Updates to the architecture
This code has undergone a few improvements since publication in RSS. Most notably, they are:
- Random 2D rotations are applied as data augmentation at training time.
- Batch norm is used at training.
- The original model had 2 output channels before the predict_flow layer, which caused it to be quite sensitive and difficult to train. We have now increased this to 32 output channels to resolve these issues.

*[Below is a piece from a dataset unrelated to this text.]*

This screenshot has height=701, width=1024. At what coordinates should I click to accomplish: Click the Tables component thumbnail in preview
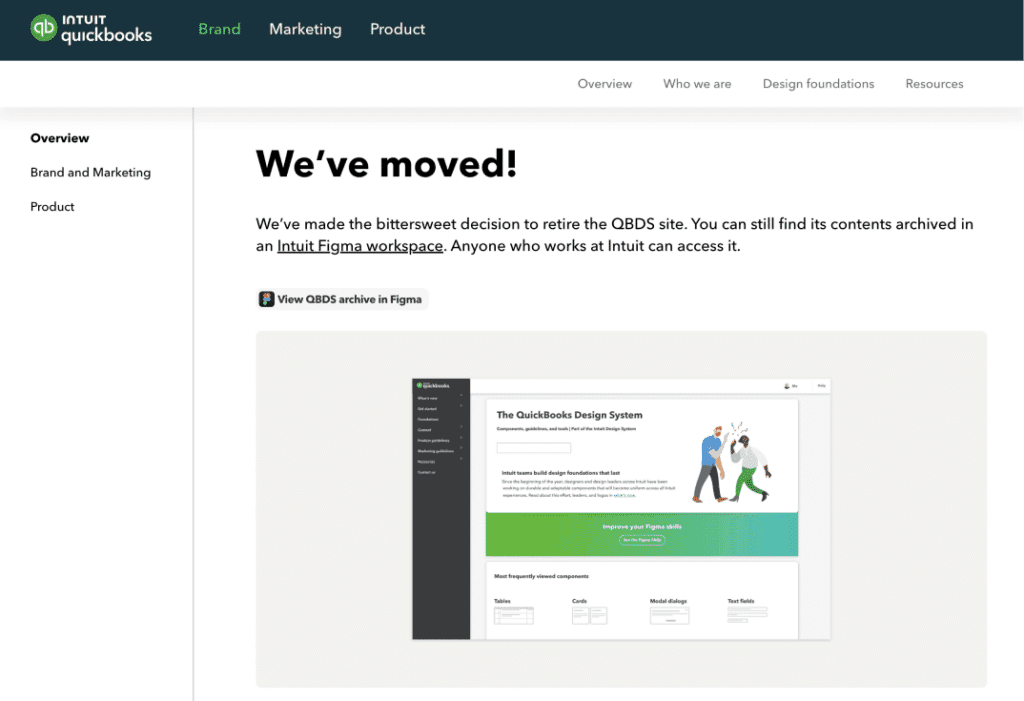(x=513, y=613)
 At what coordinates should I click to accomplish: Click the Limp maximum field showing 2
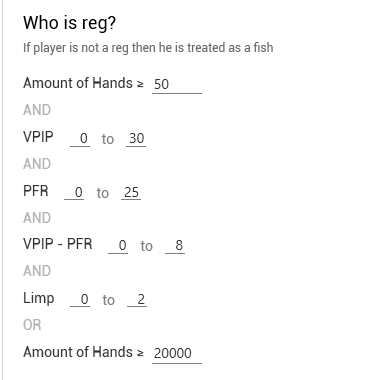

These improvements have greatly improved the robustness of the models, and they should now work reasonably in most environments. This decreases the AEE error for the dt=1 frames, but slightly increases them for the dt=4 frames. We will update the numbers in our arxiv submission with the new numbers shortly.
Testing
The model can be tested using test.py. The basic syntax is:
python test.py --training_instance ev-flownet --test_sequence outdoor_day1
This will evaluate the model on the outdoor_day1
sequence.
The --test_plot
argument plots the predicted flow, while --gt_path
allows you to specify the path to the groundtruth flow npy file for evaluation. --test_skip_frames
allows for testing with inputs 4 frames apart, as described in the paper.
--save_test_output
will cause the predicted flows and event histograms, as well as optionally the GT flows to be saved to a npz file {$SEQUENCE}_output.npz or {$SEQUENCE}_output_gt.npz if GT is available. The saved data can be accessed from the npz file under the keys 'output_flows', 'event_images' and 'gt_flows'.
Useful evaluation functions can be found in eval_utils.py. In particular, we provide a function that interpolates optical flow over multiple ground truth frames (for the 4 frames apart scenario).
Training
To train a new model from scratch, the basic syntax is:
python train.py --training_instance model_name
More parameters are described by running:
python train.py -h
To modify the training data (it is only outdoor_day2
by default), you can modify train_bags.txt, with a separate sequence per line.
Authors
Alex Zihao Zhu, Liangzhe Yuan, Kenneth Chaney and Kostas Daniilidis.